Items listed in a dataset:
○ ○ ○ ○ ○

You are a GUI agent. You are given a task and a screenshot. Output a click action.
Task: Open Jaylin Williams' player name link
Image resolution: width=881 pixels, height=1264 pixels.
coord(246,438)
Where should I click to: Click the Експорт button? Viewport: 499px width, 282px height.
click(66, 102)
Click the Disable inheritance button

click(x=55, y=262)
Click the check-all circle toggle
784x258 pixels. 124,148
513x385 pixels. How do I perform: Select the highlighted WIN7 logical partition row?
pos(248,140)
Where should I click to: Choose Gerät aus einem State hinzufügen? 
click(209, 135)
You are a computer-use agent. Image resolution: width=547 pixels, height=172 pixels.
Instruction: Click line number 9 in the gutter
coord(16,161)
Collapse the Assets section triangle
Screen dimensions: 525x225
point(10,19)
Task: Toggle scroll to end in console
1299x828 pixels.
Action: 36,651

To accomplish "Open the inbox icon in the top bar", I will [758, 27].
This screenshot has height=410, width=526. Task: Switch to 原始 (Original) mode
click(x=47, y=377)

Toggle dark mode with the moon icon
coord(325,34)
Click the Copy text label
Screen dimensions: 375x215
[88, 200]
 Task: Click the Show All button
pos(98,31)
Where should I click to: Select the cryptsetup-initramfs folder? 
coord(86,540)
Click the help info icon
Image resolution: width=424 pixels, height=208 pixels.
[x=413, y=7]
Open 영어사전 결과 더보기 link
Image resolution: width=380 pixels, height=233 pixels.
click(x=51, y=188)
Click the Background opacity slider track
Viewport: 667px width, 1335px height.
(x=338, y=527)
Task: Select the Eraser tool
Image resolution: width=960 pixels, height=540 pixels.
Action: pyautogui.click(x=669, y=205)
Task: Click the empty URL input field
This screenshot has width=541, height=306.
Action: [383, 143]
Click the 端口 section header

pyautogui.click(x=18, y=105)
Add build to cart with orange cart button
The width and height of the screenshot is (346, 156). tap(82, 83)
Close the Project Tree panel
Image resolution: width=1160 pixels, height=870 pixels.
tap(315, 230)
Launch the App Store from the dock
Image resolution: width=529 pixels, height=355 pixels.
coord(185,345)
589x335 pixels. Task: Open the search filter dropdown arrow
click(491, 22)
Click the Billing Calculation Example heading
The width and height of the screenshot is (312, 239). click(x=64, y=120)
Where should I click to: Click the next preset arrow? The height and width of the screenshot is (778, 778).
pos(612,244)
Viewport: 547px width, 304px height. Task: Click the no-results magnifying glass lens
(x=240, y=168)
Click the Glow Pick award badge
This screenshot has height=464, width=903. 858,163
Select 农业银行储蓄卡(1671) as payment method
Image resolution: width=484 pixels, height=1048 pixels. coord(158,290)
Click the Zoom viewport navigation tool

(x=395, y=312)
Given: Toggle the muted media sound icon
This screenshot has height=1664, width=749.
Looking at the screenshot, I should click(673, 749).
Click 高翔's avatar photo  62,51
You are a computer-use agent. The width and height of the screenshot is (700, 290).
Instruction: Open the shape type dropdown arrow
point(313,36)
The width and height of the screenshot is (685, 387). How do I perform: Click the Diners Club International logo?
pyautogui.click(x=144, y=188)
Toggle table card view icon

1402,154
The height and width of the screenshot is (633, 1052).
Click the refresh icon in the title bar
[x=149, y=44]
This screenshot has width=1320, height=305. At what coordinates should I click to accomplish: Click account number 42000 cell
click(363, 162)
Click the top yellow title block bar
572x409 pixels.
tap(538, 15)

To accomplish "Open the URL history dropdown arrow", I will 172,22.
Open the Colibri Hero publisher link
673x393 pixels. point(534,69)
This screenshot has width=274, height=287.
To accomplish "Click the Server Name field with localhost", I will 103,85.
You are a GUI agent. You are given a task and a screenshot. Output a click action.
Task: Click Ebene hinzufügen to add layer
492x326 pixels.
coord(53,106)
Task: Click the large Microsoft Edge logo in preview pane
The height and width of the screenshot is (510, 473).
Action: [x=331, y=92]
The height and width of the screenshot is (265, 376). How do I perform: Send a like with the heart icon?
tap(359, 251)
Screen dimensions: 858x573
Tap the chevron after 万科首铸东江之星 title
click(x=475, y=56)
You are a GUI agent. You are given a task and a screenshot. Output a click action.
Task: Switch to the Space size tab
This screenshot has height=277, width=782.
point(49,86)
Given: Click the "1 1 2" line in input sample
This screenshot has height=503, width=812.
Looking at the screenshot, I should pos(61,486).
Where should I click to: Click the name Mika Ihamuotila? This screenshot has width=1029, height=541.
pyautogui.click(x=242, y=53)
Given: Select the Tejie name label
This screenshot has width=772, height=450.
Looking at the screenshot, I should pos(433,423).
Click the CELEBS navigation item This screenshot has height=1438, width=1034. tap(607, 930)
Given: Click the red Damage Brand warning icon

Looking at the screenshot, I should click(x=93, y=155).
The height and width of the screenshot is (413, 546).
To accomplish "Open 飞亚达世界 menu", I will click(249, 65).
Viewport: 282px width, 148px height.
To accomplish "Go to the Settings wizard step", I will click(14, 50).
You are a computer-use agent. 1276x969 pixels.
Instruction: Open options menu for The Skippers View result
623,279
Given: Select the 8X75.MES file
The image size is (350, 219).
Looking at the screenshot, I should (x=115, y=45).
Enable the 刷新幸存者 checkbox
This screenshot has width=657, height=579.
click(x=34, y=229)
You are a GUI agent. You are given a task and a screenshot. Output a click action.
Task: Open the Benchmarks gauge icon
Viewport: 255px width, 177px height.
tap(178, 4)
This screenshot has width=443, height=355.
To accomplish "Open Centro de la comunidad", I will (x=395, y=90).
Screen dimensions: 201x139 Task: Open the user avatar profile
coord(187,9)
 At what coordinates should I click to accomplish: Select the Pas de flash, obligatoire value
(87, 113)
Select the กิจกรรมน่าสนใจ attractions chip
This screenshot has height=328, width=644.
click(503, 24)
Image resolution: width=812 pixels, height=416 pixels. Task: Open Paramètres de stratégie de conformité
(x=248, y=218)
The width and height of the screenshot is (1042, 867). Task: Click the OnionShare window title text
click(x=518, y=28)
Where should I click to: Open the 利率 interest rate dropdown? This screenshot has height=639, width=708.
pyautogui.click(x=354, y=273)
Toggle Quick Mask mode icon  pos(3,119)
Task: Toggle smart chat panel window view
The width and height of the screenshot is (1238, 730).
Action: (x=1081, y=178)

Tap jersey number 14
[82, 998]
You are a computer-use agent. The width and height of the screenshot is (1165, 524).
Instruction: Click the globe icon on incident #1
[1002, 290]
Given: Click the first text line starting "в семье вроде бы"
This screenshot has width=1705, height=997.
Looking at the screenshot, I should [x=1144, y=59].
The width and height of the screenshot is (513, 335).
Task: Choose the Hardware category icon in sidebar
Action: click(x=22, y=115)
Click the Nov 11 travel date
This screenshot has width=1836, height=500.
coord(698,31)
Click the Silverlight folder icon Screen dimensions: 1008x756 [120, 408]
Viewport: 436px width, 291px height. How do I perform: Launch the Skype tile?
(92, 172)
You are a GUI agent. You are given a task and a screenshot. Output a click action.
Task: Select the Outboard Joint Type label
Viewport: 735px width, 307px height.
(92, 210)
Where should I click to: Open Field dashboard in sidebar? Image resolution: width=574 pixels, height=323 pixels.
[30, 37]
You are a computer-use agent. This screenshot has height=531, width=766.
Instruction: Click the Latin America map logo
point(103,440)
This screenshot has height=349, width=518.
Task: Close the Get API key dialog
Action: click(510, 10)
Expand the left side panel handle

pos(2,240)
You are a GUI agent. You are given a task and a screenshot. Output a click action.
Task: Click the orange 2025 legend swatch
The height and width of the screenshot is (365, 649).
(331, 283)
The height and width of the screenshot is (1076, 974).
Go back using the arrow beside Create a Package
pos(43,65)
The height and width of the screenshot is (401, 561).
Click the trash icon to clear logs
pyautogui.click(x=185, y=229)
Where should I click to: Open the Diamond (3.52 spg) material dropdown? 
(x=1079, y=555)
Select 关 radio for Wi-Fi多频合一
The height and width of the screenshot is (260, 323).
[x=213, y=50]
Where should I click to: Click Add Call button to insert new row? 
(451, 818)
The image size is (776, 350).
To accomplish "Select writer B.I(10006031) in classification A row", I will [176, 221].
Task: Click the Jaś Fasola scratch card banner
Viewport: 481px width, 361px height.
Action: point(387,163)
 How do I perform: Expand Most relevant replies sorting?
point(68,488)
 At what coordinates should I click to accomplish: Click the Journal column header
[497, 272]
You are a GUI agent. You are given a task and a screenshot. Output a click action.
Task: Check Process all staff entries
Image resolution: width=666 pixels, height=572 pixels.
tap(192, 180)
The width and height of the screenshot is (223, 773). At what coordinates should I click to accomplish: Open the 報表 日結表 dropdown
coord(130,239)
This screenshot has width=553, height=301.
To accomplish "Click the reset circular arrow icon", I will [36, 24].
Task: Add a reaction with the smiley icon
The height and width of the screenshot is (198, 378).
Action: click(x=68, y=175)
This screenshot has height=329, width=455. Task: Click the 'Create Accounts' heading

○ ○ ○ ○ ○

**TRY IT:**
Please restate, word for word, the lines of the entries that run from the first line through the one holding "You are a computer-use agent. Image", and add nothing.

**RESPONSE TO THIS TASK:**
You are a GUI agent. You are given a task and a screenshot. Output a click action.
Task: Open Jaylin Williams' player name link
Image resolution: width=881 pixels, height=1264 pixels.
coord(246,438)
Where should I click to: Click the Експорт button? Viewport: 499px width, 282px height.
click(66, 102)
Click the Disable inheritance button

click(x=55, y=262)
Click the check-all circle toggle
784x258 pixels. 124,148
513x385 pixels. How do I perform: Select the highlighted WIN7 logical partition row?
pos(248,140)
Where should I click to: Choose Gerät aus einem State hinzufügen? 
click(209, 135)
You are a computer-use agent. Image resolution: width=547 pixels, height=172 pixels.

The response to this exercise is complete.